Thursday, October 15, 2009

Cloudy with a chance of a Review

By: Tyler Duddy
When you were a kid, you dreamed. You dreamt of a world full of giant pancakes, mashed potato snow and hamburgers falling from the sky. I know I had these visions and if you say you didn’t dream like this, then now is your chance to. Welcome to a world full of ice cream storms, spaghetti tornados and pea soup fogs. Welcome to Cloudy with a Chance of Meatballs.
The movie is another case of a film idea taken from a book. I have had the book Cloudy with a Chance of Meatballs for as long as I can remember and I actually happened to bring it with me to college. Beautiful hand-drawn images that spice up the story and really bring it to life, adjectives that will make anyone’s mouth water, and an ending that really hits home makes this book a classic that will forever find a spot on my bookshelf. So naturally I was a bit worried when I saw the trailer for the upcoming film. It looked a little lackluster and was made by Sony, a company not particularly noted for its animation superiority. I watched that trailer every few days studying the only three minutes of characterization, jokes, and plot line that I could get my hands on trying not to read too far into it and prematurely judge it without a proper screening. I toiled in my bed nightly hoping the directors wouldn’t stray too far from what I knew and loved. I failed senior year of high school because of the meatball drawings that littered my final exams, and I actually lost a girlfriend because I decided to test out my theory of a pea soup fog on her while she was sleeping.
While I was obviously not that excited for the movie release, I bought my ticket and stepped into the theatre on opening day to find that my guest and I were the only ones in a theatre meant to seat hundreds. While my logic wanted to take this as a cue to exit, my gut said otherwise. It proclaimed, “Tyler, this is something you have been waiting for, something you have been excited about since you jumped out of your seat in the theatre from when you saw the first trailer. This is something that deserves a chance”. I sat down and prepared for the worst.

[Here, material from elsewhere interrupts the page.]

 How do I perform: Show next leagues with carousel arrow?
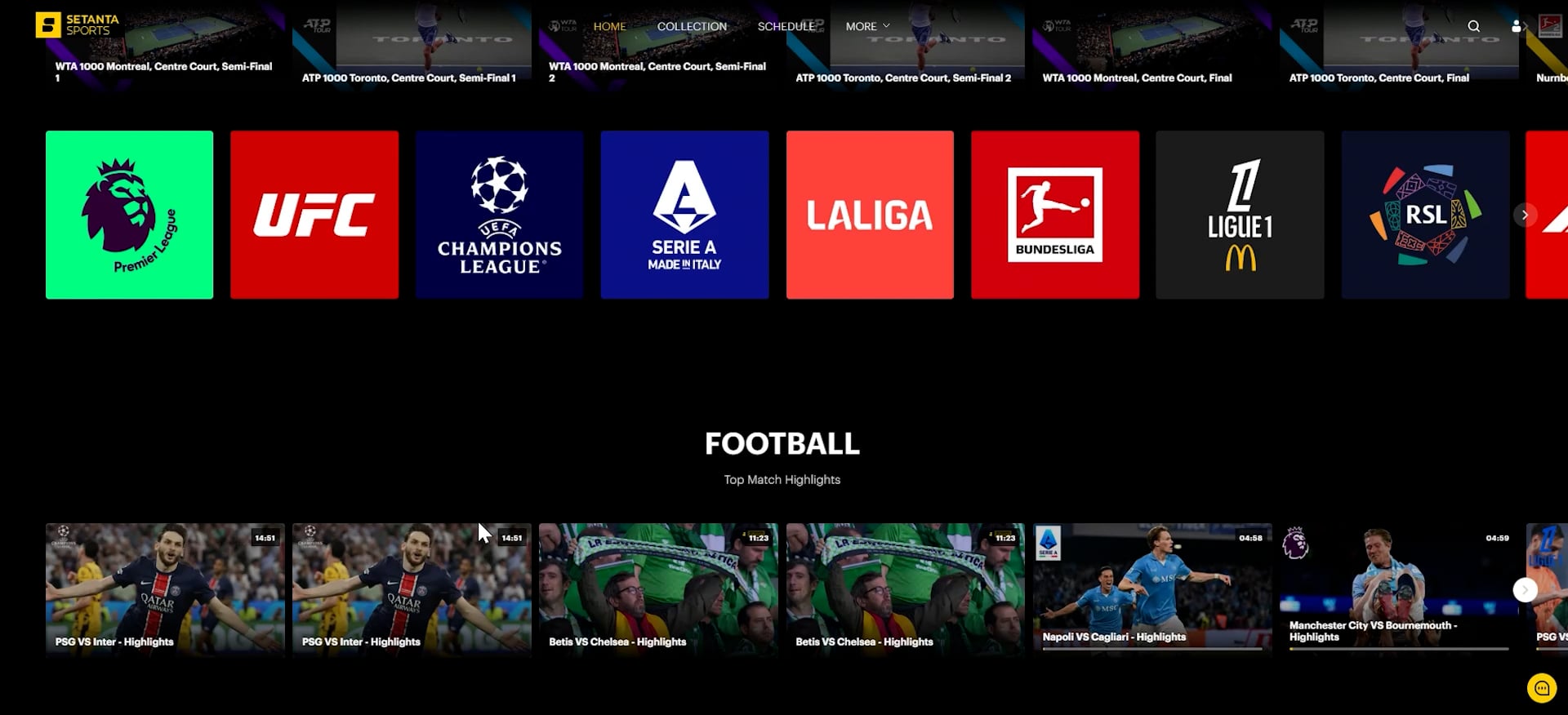point(1525,215)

I was immediately blown away by the beautiful animation and earth shaking sound effects. (I can’t comment on the 3D effects because I only saw it in 2D the three times I watched it). I was instantly pulled in by the captivating protagonist Flint Lockwood (Bill Hader) and his sidekick Steve (Neil Patrick Harris). From the first thirty seconds into the movie until the end credits I was laughing. Now let this be said, I am not one to laugh at movies, I hate comedies and actually came home from my fourth grade class crying because I was the only one in the room that wasn’t laughing at the Peanuts. I can’t even count how many times I laughed out loud during the ninety minutes of flying food. The humor is pretty original and various, meaning it does not rely on slapstick, auditory or animation tricks too heavily to produce laughs. I would most closely relate it to the popular (or at least it used to be popular) web comic because of its outrageous voices and off the wall jokes, or you could say it resembles Gilmore Girls because in most of the scenes everyone talks so fast that it takes a few seconds for your brain to digest it before you laugh and figure out what just happened. I would say most of the funny parts I noticed came from either the randomness of the voices or the ridiculous one-liners.

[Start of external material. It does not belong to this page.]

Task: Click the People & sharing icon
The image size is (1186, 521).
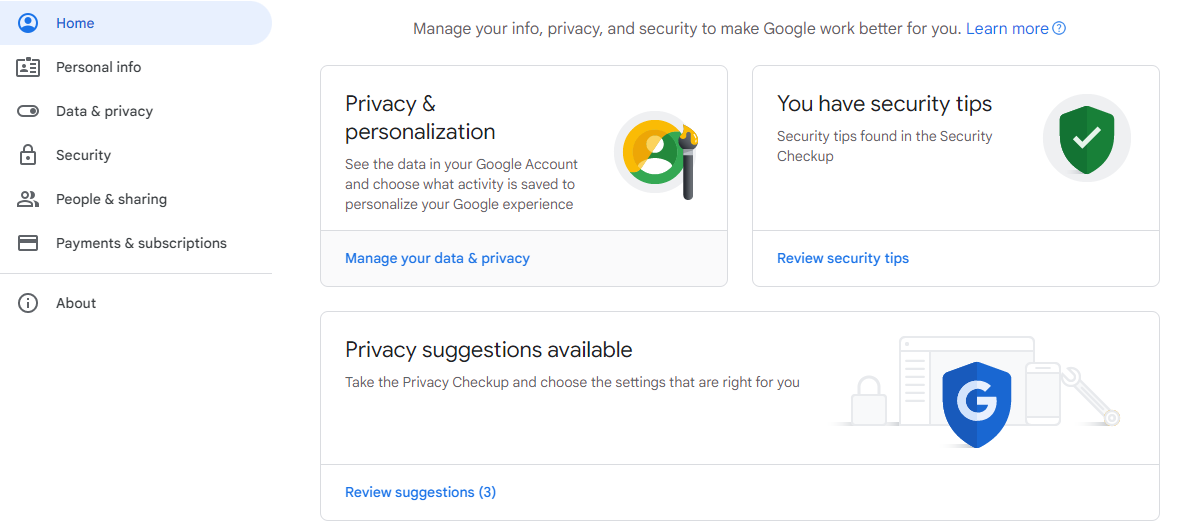Action: click(x=28, y=199)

I think the voices work so well in this movie because the actors are just doing what they do best. Mr. T (voicing Earl) for example is the in-your face tough guy we have all come to love, Andy Samberg (voicing Baby Brent) is the naive outrageous character we’re used to and Al Roker is the (you guessed it!) weatherman. I love this because the directors did a fantastic job of showcasing the abilities of the voice actors without exploiting them and making them the stars of the shows, or the draw of the audience. No one came to this movie just to see Andy Samberg wear a diaper and knock over a wagon full of sardines. The directors are not relying on one main actor or actress (Johnny Depp, Alice in Wonderland anyone?) to sell this movie. It is a joint effort and really works out that way because it is the interactions between the characters and their environments that make the movie so great.

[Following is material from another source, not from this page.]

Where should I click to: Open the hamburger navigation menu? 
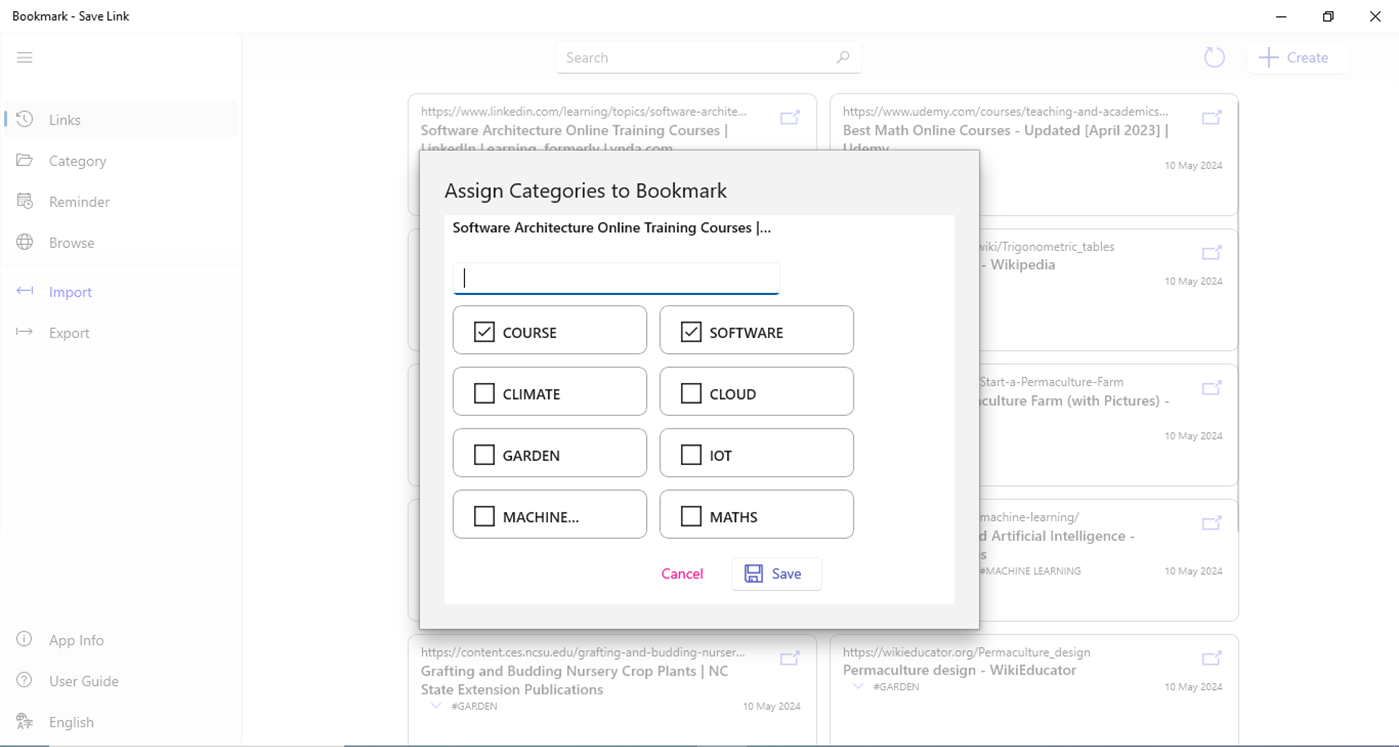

The storyline strays from the book quite a ways, but the writers did this so well that even I even didn’t mind. You can tell that the crew really read this book and applied it to today, the movie is set now, and a lot of the book would not have made sense for today’s kids, and it seems that they figured this out early and wrote the script incorporating the main ideas and high points from the book, while still playing around with it enough to call it their own. I absolutely loved the conversion and would maybe even say I liked the film a bit more.
The music seemed to revolve around one leitmotif, which was okay because they toyed with it and added effects so it fit the situation and reflected the mood of the scene. They also added a few songs to liven up the particular moments, particularly the ice cream fight. But overall I would say the star of the star of the auditory world in this film would have to be the voice acting which shines bright throughout.
Overall this was definitely my favorite animated film of all time. With brilliant jokes and quick wit, this movie will truly make you laugh whether you make it to the final few showings at The Globe or pick it up on Blu-ray when it is released. This is a film of epic proportions so let’s pick it up and give it the recognition the crew worked so hard to deserve.